I drove my car and went with my parents and flew kites over the shallow bunds. And made the Bengali boy who works in our house, fly my colorful kite; which he accidentally drowned. The next day he would make me another beautiful kite with the newspaper because that’s all he could afford. He stayed up all night because of the remorse of drowning my kite as I had done him a favor of letting him fly it once. I have hung the newspaper kite in my room since then.
I believe that if there are emotions attached to an object, it becomes worthy of being cherished.
I went on a trip alone to Thailand for a week and came back with a lifetime of stories to tell my grandchildren; if they decide to take a break to listen to my stories. I went with my tiny niece to her anganawadi and spent days with the adorable kids who had ‘coconut oiled’ hair. And went with my cousin on bike rides and walked on the flooded fields in the village. I savored Kerala cuisine with fish fry and meals with spinach and beans and thick home-made curd made with the milk from my neighbor’s cow. I saw a snake while I walked through the village and visited the graveyard, where they cremated people categorically according to different casts and saw fumes from pyres of corpses of untouchable cast dissolving into the atmosphere which everyone inhaled.I watched a solo firefly fly in our garden every night and noticed astonishing white birds with the blue tail coming and sitting in the same trunk of the tree in the courtyard.

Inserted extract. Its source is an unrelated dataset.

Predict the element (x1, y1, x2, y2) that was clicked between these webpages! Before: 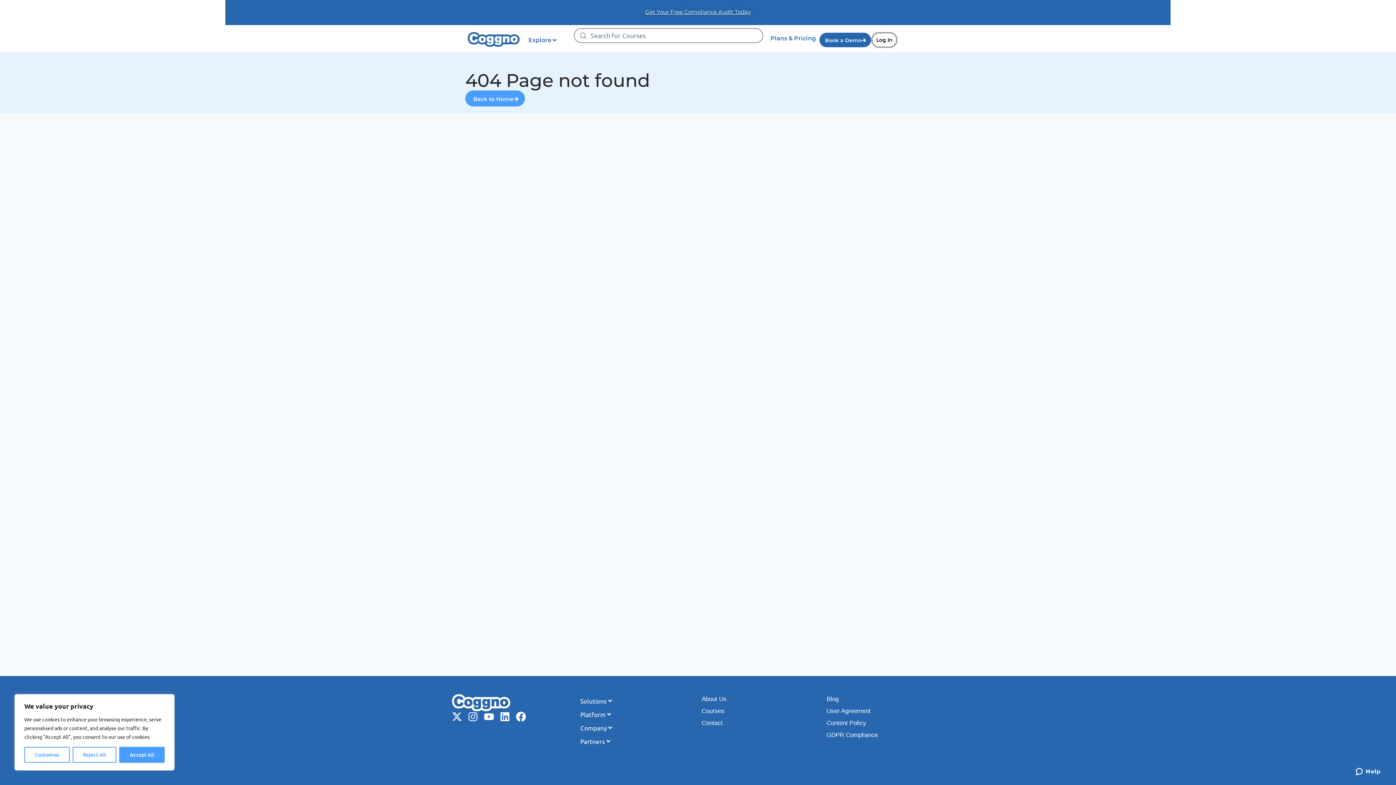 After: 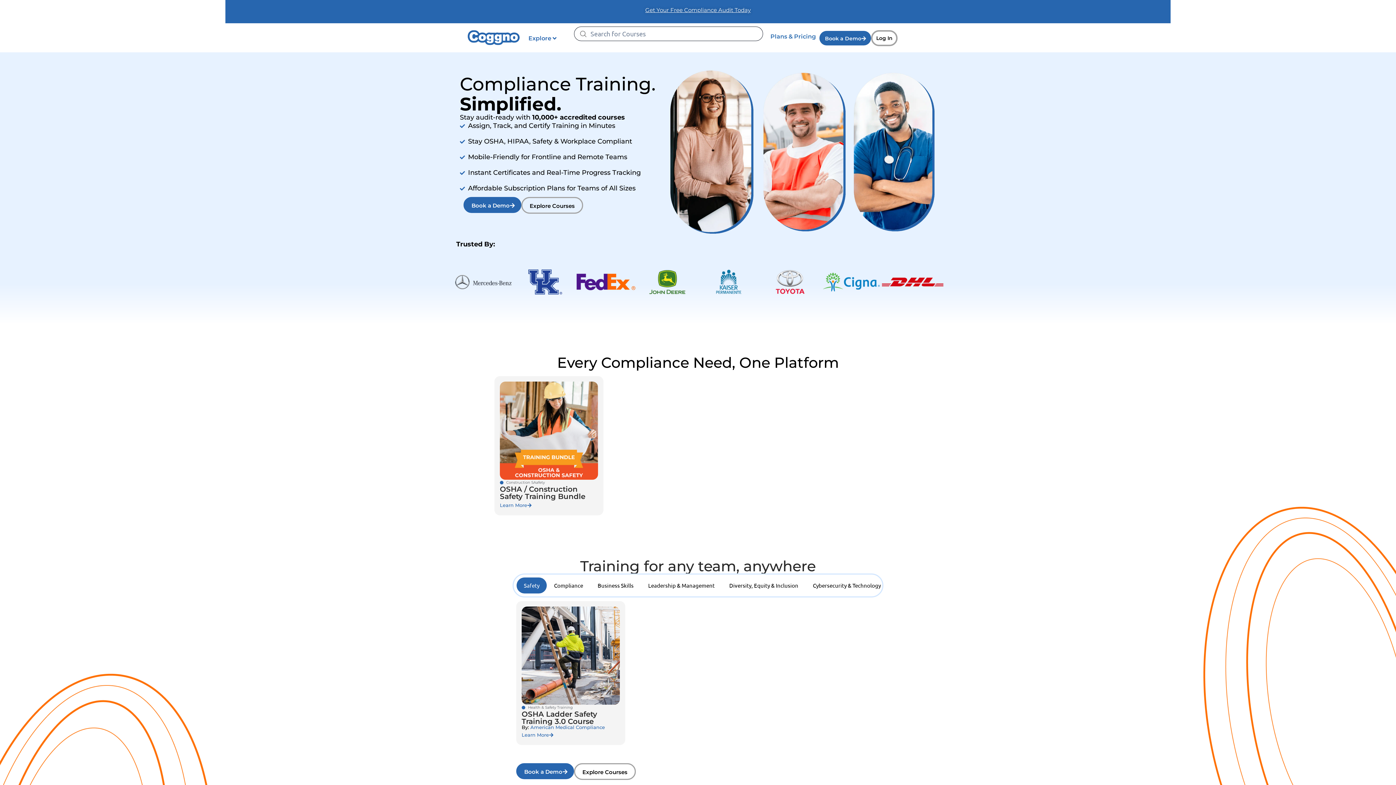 Action: label: Back to Home bbox: (465, 90, 525, 106)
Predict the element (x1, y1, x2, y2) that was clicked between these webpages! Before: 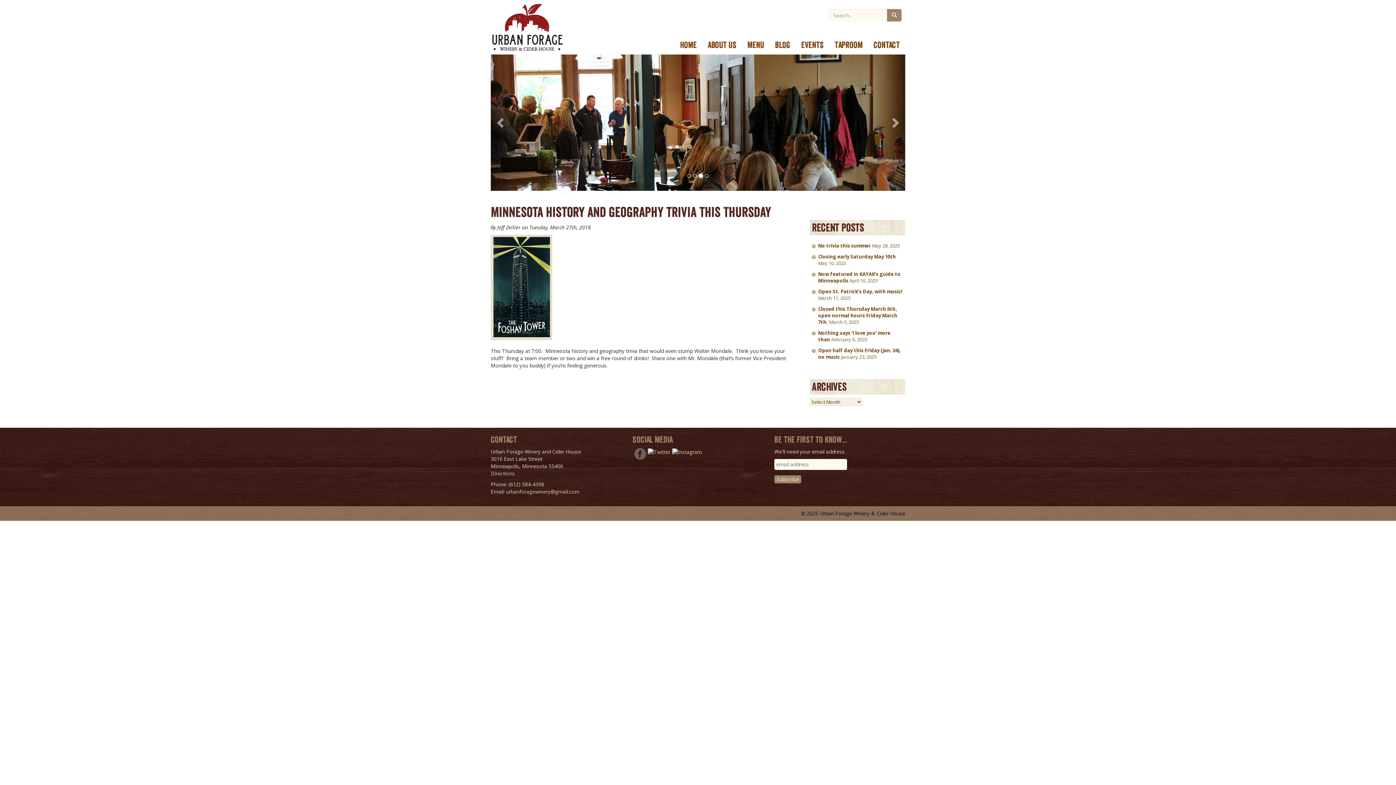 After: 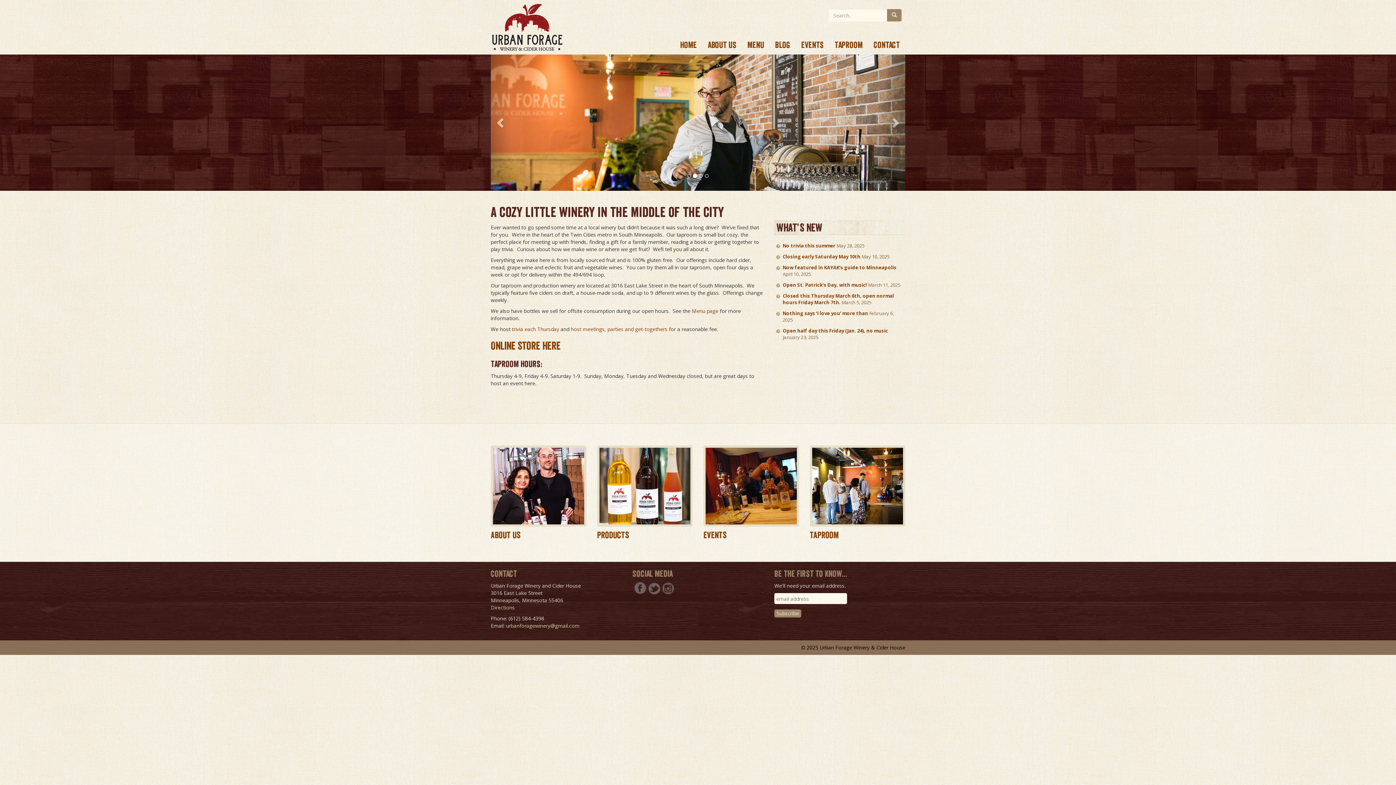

I watched movies in the theater with my mom and revisited my violin classes irregularly. I visited my first tiny classroom of few days, inside the church, in front of my house. I plucked mushrooms from the backyard of my house, which sprouted after each thunderstorm and made spicy mushroom curry with it. I baked chocolate cakes and parceled it to my friends across the cities.
The rains were splendid, few days were uneventful and most days were story-full. I cut nails for my grandmother in the evenings and pretended that I learned Thai massage and massaged her legs with oil that I had custom made for her with camphor and Tulasi.
I sabotaged months of my medical career and academics, to cherish a big chunk of my life which I was not realizing was passing by. My apprehension on doing this soon converted to gratefulness for deciding to pursue it.
I realized future is always hopeful, but that the present holds a lot of things that might disappear when the mirage that is future, catches up. And hence rest you must, before weary spoils your break.
To lonely firefly, to broken toe-nail stories, I have time for you!